A Proposal that Safeguards Freedom of Expression

 

 

 

 

 

The Copyright Directive proposal creates a new era for creators and platforms

 

One of the main criticisms of notice and take-down procedures is that it risks taking down content that has no reason to be taken down, thereby limiting the freedom of expression of consumers.

 

However,

 

 

Licensing means that content exists legally and there is no need to take any down for copyright matters

 

Since the platform service will be licensed for copyright relevant acts, the act of individual users will also be cleared by the same licence. This means that consumers do not need to think about whether they need to clear the communication to the public right or whether the content they create might be removed.

 

This equates a better deal for creators, platforms and consumers: artists want their works to be visible, while being fairly remunerated, and platforms have created their business model based on the accessibility of these works.

 

 

Services will specifically monitor against data provided by rights holders, therefore not affecting the freedom of expression

 

 

 

There might be cases where specific content is removed for different reasons, for example based on a claim by a right holder, or because the platform did not agree to a licence, or the algorithms used by the platform malfunction.

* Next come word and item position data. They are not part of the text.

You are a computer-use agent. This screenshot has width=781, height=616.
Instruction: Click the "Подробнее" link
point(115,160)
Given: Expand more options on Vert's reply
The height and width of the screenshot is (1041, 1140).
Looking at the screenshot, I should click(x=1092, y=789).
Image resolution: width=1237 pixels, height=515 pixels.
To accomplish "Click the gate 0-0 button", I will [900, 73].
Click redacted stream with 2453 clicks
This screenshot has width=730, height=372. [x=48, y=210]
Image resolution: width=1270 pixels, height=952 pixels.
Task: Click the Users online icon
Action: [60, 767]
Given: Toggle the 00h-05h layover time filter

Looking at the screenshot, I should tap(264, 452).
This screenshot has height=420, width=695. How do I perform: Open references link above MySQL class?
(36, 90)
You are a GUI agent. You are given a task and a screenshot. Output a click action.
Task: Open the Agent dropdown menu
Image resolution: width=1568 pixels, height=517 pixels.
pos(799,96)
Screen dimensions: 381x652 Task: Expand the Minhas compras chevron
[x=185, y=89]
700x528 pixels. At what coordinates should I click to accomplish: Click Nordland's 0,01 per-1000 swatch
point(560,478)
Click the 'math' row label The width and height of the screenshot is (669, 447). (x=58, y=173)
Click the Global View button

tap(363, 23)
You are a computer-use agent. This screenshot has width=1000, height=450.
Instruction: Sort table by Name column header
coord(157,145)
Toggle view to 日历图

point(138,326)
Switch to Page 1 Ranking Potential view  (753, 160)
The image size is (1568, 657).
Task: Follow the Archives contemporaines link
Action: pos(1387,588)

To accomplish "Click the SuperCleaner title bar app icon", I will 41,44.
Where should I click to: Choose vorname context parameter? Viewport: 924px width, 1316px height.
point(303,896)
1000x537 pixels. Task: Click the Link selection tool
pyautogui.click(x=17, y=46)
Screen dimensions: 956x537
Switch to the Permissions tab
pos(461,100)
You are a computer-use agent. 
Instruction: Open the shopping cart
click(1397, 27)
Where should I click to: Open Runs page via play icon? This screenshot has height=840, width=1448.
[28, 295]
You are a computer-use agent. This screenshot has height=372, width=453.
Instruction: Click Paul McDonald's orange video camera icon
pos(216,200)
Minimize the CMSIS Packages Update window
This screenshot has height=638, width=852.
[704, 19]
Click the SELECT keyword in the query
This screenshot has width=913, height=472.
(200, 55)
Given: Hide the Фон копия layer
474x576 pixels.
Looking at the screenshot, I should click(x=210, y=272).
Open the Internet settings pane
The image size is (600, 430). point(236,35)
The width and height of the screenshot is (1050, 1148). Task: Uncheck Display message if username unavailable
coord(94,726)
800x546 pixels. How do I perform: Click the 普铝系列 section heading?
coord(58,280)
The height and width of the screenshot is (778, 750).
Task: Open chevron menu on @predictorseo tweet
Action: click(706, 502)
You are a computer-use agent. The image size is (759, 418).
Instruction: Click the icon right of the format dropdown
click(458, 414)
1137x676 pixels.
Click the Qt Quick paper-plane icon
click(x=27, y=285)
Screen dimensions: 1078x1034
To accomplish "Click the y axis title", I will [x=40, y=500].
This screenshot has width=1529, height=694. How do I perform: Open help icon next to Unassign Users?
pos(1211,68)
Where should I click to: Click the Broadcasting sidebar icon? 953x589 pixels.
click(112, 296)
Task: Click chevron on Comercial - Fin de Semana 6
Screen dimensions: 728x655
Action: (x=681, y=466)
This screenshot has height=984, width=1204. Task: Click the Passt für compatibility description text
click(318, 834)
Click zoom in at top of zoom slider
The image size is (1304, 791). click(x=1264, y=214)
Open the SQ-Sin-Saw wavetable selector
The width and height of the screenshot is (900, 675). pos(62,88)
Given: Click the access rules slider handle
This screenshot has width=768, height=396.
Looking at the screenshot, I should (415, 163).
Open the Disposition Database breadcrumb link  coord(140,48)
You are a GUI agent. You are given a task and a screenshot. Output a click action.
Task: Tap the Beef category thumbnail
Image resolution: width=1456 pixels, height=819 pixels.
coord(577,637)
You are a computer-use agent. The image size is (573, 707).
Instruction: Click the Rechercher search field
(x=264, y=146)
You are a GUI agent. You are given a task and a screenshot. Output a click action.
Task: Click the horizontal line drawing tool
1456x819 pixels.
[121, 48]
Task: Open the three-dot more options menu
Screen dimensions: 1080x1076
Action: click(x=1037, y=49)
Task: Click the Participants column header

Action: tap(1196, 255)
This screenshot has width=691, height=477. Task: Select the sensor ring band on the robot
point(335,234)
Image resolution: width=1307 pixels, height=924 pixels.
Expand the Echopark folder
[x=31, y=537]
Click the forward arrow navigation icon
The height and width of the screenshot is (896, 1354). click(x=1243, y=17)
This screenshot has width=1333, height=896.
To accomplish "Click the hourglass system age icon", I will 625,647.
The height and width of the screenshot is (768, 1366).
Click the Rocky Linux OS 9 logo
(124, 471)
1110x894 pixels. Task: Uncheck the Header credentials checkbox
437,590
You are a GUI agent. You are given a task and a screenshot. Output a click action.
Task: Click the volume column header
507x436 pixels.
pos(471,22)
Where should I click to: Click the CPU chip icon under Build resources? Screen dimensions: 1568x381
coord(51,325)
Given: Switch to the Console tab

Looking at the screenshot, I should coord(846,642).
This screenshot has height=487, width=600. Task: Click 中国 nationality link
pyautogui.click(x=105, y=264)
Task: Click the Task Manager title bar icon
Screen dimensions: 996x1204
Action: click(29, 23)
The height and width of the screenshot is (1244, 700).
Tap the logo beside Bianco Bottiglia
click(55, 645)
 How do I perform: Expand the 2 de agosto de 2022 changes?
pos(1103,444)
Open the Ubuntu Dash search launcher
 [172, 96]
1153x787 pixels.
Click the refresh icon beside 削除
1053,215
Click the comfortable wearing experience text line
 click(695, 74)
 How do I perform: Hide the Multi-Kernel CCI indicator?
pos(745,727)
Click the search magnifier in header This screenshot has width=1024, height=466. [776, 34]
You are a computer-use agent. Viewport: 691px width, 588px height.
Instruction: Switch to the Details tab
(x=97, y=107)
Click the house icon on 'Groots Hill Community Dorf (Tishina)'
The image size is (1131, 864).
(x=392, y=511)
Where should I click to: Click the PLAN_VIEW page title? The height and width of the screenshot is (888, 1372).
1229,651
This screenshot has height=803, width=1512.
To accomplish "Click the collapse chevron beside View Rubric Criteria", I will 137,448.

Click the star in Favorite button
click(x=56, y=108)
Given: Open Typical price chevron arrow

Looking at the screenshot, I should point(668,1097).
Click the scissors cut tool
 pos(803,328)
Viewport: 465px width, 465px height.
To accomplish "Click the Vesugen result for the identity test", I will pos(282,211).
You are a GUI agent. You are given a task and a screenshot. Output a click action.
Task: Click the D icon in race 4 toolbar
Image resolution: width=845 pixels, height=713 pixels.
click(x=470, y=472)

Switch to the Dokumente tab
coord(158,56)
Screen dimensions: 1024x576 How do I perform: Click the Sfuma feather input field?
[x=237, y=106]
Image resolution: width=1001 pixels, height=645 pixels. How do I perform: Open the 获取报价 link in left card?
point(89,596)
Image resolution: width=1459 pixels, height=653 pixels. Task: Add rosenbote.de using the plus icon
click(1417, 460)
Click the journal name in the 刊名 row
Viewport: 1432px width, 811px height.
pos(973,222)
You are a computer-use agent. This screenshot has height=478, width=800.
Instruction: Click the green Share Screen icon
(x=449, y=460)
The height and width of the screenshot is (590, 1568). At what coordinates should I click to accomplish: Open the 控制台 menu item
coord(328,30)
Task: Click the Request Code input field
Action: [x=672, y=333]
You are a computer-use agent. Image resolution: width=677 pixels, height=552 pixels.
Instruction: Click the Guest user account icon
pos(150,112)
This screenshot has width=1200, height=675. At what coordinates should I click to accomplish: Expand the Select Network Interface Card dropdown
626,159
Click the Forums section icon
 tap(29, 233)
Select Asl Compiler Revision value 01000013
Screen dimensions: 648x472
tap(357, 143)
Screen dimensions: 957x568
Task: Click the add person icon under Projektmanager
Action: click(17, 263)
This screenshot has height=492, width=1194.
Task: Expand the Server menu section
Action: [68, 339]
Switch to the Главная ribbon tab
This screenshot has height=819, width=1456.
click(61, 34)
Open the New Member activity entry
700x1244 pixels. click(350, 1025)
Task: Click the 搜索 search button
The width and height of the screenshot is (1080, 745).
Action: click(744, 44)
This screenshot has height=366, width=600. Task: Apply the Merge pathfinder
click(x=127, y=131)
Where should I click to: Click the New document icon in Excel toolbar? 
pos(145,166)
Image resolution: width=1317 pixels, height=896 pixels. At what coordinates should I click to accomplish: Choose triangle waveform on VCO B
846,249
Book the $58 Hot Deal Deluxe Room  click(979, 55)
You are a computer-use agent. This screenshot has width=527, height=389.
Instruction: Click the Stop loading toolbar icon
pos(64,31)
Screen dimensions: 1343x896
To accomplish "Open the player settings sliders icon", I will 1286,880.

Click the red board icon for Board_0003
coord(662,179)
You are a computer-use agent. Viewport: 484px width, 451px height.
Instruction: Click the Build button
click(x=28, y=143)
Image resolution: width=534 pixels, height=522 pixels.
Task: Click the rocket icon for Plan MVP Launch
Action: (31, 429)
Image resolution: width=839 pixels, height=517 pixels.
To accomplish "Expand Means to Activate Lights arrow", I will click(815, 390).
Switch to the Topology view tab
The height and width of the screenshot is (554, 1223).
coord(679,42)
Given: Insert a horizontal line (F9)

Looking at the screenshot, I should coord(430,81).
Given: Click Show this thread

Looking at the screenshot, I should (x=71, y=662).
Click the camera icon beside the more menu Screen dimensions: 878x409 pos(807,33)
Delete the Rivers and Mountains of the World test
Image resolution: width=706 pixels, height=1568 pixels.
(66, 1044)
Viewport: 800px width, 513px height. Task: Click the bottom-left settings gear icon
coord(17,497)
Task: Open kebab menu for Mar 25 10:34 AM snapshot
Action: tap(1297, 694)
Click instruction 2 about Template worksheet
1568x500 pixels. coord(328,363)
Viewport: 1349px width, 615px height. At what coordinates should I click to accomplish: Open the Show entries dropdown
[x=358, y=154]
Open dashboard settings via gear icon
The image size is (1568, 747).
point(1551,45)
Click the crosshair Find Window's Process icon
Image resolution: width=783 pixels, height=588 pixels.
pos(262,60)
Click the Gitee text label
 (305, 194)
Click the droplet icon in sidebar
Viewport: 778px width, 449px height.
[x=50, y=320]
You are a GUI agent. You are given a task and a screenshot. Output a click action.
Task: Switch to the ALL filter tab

If, in such a case, content that should not have been removed (e.g. because it involves an exception or the uploader has all the necessary rights, etc.) is removed, and only in such a case, there might be a need to consider ‘freedom of expression’ aspects.

 

However, in this respect, it should be noted that the proposed law would eliminate the majority of possible occurances thanks to the technical cooperation between rights holders and platforms. Moreover, the introduction of “complaints and redress” mechanisms would quickly and efficiently address such (limited) risks of blocking or removing lawful content with more legal certainty for consumers.

 

GESAC has always argued for the improvement of redress mechanisms for consumers, especially vis-à-vis such platform services.